What you are asked to do:
Please write out exactly the lines that begin at the line containing "Viewport: 1132px width, 683px height." and run to the end of the records.

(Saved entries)
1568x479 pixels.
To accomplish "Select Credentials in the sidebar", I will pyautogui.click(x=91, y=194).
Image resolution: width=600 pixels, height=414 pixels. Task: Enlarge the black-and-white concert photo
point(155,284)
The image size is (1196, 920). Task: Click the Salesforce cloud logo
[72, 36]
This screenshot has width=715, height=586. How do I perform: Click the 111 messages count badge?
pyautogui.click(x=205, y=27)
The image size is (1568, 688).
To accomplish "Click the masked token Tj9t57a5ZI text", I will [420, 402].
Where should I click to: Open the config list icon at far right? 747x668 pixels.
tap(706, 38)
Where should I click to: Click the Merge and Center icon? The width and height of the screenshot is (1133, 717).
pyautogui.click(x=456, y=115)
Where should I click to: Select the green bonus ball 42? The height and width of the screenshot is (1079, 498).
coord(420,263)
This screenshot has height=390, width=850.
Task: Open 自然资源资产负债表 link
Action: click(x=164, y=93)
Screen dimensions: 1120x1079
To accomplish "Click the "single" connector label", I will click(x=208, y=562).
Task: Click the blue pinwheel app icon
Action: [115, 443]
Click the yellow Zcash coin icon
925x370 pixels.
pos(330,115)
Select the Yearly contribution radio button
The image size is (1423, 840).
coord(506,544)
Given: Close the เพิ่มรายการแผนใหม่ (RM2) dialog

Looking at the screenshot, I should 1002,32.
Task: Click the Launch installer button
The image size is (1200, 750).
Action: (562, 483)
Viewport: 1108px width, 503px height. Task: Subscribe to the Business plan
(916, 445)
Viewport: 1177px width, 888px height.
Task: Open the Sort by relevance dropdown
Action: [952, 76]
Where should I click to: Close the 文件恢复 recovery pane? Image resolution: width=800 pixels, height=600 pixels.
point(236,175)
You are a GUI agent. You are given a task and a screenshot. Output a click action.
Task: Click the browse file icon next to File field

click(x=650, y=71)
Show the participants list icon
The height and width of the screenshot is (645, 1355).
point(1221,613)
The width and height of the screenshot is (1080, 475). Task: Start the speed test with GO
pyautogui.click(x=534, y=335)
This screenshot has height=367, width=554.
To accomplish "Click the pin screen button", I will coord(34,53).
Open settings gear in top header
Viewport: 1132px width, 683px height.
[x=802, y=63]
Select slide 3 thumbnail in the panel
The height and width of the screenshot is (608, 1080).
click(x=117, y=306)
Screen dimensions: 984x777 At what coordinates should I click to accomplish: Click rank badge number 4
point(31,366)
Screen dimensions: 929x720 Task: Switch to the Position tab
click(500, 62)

Exercise response:
Viewport: 1132px width, 683px height.
[x=802, y=63]
Select slide 3 thumbnail in the panel
The height and width of the screenshot is (608, 1080).
click(x=117, y=306)
Screen dimensions: 984x777 At what coordinates should I click to accomplish: Click rank badge number 4
point(31,366)
Screen dimensions: 929x720 Task: Switch to the Position tab
click(500, 62)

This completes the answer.